Так как ни один из видов знания не регламентирует состояние духовной свободы, потребность в комфорте как эквиваленте экзистенциального смысла создает уязвимую для внешнего воздействия внутриличностную «точку». Это обстоятельство многократно усложняется, с одной стороны, нелегитимностью суждений политических институций относительно нравственных целей, а с другой – их же «склонностью» провозглашать в качестве общего экзистенциального смысла решение прагматических задач. В таких условиях подмена смысла может превратиться из проблемы личности в социальную проблему. Кроме того, так возникает благоприятная среда для обеспечения политическими элитами собственных интересов.
Радикальный политико-юридический взгляд укажет нам на кажущееся невозможным: даже самые передовые с точки зрения исполнения декларированных прав политических свобод общества по большому счету не демократичны. Они выпадают из де-факто уже востребованных новых форм демократии, ибо не отраженная в законе духовная свобода может оказаться узурпированной институциями власти при внешнем соблюдении принципов «старой» демократии. В целом это означает, что мы стали свидетелями не просто изменений, происшедших с человеком, но и тектонических сдвигов в политико-правовом пласте, просуществовавшем и развивавшемся на протяжении практически всей эпохи Нового времени.
Политические системы любых обществ, полагающих себя демократическими, часто по умолчанию полагают и то, что их выборность есть легитимное основание трактовать свободы во всех смыслах этого слова. Но это не так, ибо истинность высказываний о десигнатах смысла человеческого и, значит, гуманного как такового не обретают легитимность только лишь в факте демократичности выборов авторов этих высказываний.
Сказанное означает, что, как только некая формально демократическая структура провозглашает нечто определенное (не важно, прямо или косвенно) в качестве экзистенциального смысла системы в целом, она тут же нарушает основополагающий принцип духовной свободы собственных граждан. Если при этом конкретный определенный смысл взят из прагматической сферы, это станет подменой смыслов в социальном масштабе. Если данный смысл будет облечен в демократические требования к другим (внешним) социальным системам, это станет нарушением условия свободы смысла и подменой смыслов в международном масштабе. Все обстоятельства, взятые вместе, будут означать, что такая социальная система дискредитирует себя и тем самым делегитимируется в праве превосходства понимания идеи демократии.

══════════════════════════════

→ Задание
Воспроизведите дословно отрывок из приведённого текста: от слов «Радикальный политико-юридический взгляд» до слов «эпохи Нового времени.» включительно. Эти записи взяты из другого источника.

══════════════════════════════

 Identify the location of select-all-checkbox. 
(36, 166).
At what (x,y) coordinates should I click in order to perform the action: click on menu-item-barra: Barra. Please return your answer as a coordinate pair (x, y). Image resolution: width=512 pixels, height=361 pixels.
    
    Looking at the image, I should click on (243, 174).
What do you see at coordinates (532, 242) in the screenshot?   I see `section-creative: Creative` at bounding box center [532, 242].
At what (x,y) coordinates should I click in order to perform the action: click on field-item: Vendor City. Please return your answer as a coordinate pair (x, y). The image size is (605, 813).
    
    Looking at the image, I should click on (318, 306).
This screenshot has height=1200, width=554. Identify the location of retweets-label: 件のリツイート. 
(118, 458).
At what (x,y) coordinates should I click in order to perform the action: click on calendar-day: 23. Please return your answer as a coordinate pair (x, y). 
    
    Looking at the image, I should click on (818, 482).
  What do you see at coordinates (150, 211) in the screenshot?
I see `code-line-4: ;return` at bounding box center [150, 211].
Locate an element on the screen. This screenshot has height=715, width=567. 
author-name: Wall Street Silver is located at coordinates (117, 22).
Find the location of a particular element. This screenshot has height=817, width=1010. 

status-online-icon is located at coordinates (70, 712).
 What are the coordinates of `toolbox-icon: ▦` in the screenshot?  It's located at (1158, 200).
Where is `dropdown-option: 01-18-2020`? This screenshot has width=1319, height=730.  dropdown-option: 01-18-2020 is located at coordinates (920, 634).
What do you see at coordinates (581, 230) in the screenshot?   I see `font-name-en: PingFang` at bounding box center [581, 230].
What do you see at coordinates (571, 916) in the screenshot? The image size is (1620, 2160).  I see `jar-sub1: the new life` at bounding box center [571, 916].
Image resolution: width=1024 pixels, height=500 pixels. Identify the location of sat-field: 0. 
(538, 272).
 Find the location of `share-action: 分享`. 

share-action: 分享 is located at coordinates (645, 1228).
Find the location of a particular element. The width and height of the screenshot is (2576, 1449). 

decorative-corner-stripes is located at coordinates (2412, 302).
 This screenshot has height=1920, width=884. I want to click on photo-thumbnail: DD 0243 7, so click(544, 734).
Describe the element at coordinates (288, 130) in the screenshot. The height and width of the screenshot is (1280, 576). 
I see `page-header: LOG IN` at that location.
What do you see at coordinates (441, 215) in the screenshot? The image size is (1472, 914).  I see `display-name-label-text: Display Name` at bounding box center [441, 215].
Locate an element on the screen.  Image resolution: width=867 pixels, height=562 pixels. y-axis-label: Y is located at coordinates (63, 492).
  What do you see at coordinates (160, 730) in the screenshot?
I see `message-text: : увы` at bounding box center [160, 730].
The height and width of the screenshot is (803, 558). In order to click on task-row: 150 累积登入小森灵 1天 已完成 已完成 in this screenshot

══════════════════════════════

→ Ответ
Радикальный политико-юридический взгляд укажет нам на кажущееся невозможным: даже самые передовые с точки зрения исполнения декларированных прав политических свобод общества по большому счету не демократичны. Они выпадают из де-факто уже востребованных новых форм демократии, ибо не отраженная в законе духовная свобода может оказаться узурпированной институциями власти при внешнем соблюдении принципов «старой» демократии. В целом это означает, что мы стали свидетелями не просто изменений, происшедших с человеком, но и тектонических сдвигов в политико-правовом пласте, просуществовавшем и развивавшемся на протяжении практически всей эпохи Нового времени.